病気事典[家庭の医学]
とうぶなんぶそしきそんしょう(こぶ)
頭部軟部組織損傷(こぶ)
頭部軟部組織損傷(こぶ)について解説します。
執筆者:
慶應義塾大学医学部救急医学専任講師
並木 淳
どんな外傷か
頭部で重要な臓器は頭蓋骨(ずがいこつ)で守られている脳なので、頭蓋骨の外側の外傷である頭部軟部組織損傷は、基本的には手足の打撲(だぼく)と変わりません。内出血や打撲による浮腫(むくみ)などのためにはれてこぶになりますが、通常はとくに治療の必要はなく、数日でこぶが消えるとともに痛みも引いていきます。
応急処置はどうするか
受傷直後は冷たいタオルなどで冷やしたほうがはれ(こぶ)が軽くなることがあり、痛みも軽くなる場合もあります。はれや痛みがある間は、スポーツをひかえて入浴も短時間にします。
ただし、1歳未満の乳児で打ち身やこぶが直径5㎝を超える場合は、救急車を呼んでください。
特殊なこぶ‐帽状腱膜下血腫(ぼうじょうけんまくかけっしゅ)
頭蓋骨の上に帽子状にある腱膜(筋肉を骨に付けているすじ(、、)が膜状に広がった組織)と頭蓋骨の間は結合がゆるくはがれやすいため、そこに血がたまって血腫(出血が1カ所に塊となってたまった状態)をつくり、受傷数日後には流動性になってぶよぶよしたこぶになることがあります。
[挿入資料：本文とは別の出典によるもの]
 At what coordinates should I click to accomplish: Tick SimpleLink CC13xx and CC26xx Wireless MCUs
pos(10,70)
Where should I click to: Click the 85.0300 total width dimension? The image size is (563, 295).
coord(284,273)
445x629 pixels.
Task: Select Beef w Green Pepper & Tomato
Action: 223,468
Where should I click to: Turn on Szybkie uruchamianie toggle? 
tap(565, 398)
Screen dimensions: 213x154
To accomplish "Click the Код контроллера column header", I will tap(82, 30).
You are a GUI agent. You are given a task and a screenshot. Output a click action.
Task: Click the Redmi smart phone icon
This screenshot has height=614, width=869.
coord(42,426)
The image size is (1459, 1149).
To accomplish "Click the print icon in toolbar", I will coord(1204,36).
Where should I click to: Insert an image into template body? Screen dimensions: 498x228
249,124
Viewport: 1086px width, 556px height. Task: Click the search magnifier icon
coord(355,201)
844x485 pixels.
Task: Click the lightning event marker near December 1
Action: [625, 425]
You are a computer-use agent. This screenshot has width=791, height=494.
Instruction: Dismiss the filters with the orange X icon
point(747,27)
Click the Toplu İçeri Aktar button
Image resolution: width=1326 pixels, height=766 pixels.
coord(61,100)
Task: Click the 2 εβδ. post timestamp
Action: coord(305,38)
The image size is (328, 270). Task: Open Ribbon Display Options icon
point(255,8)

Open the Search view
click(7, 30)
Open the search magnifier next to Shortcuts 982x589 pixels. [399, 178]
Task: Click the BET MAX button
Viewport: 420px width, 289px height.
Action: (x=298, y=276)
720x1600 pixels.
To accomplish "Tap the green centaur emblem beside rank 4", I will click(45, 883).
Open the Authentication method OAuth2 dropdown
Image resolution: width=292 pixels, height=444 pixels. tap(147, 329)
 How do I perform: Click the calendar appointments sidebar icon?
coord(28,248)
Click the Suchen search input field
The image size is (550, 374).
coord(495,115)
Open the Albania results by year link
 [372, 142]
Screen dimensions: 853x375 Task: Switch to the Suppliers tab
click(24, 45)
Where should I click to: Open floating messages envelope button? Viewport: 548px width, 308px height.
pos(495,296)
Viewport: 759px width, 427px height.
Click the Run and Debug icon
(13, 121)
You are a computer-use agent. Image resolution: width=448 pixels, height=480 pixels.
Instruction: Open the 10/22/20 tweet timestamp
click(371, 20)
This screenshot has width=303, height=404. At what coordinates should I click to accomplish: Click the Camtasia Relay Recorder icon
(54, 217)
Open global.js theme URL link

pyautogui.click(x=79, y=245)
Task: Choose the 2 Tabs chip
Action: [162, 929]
触るとその部分が陥没しているように感じることもありますが、頭蓋骨が陥没しているわけではありません。
この部位の血腫は吸収が悪いため、脳神経外科で細い針を刺して血腫を抜き、圧迫して血がたまらないようにする処置が必要になることがあります。この処置は数回を要する場合もあります。